This afternoon, I watched this video, and it really made me question whether I would have spotted any family member had I been in that situation. I know that I’m guilty of having a single-focused mind at times as I don’t always hear people talking to me if I have something serious on my mind.
Homelessness is a serious issue here in the US, whether people want to acknowledge it or not. On April 19, a homeless man was found dead in a porta-potty in St. Clair Shores, Michigan. He had been homeless since his house was foreclosed on in 2010. His cause of death was hypothermia as he was living in that portable restroom based on the conditions observed when he was found. With the harsh winter Michigan just went through, he tried to insulate the porta-potty with newspaper.
Our military veterans are no stranger to homelessness either. According to the National Coalition for the Homeless:
Far too many veterans are homeless in America—between 130,000 and 200,000 on any given night—representing between one fourth and one-fifth of all homeless people. Three times that many veterans are struggling with excessive rent burdens and thus at increased risk of homelessness.
Further, there is concern about the future. Women veterans and those with disabilities including post traumatic stress disorder and traumatic brain injury are more likely to become homeless, and a higher percentage of veterans returning from the current conflicts in Afghanistan and Iraq have these characteristics.

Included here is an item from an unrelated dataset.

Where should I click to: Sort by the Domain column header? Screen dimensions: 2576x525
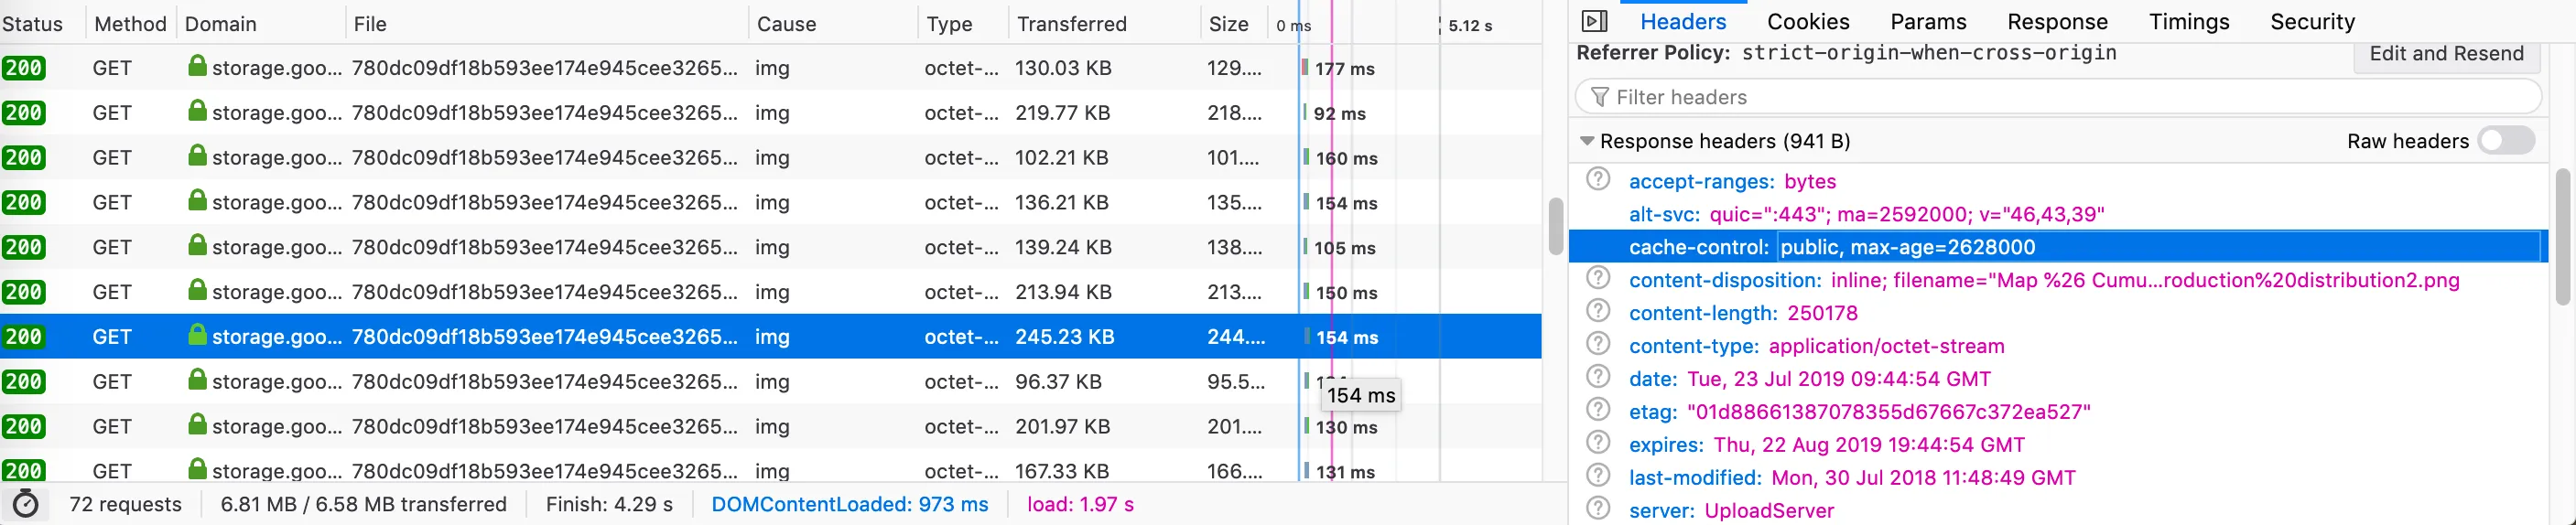click(221, 24)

The U.S. Department of Veterans Affairs estimates that 131,000 veterans are homeless on any given night . And approximately twice that many experience homelessness over the course of a year. Conservatively, one out of every three homeless men who is sleeping in a doorway, alley or box in our cities and rural communities has put on a uniform and served this country.

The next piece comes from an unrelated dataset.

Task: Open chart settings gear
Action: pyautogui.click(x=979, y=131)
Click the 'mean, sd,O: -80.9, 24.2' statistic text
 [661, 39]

Approximately 40% of homeless men are veterans, although veterans comprise only 34% of the general adult male population. The National Coalition for Homeless Veterans estimates that on any given night, 200,000 veterans are homeless, and 400,000 veterans will experience homelessness during the course of a year (National Coalition for Homeless Veterans, 2006). 97% of those homeless veterans will be male (Department of Veterans Affairs, 2008).
The New York City Rescue Mission slapped me with a dose of reality today. I’ve read about the homeless before, and I’ve even donated to groups that help the homeless. Looking at that video made me think that I probably could not remember whether I actually knew any homeless person that I have come across or not. I’d like to think that I’ve looked at them and not completely ignored them. However, after seeing this video, I’m beginning to second guess myself now.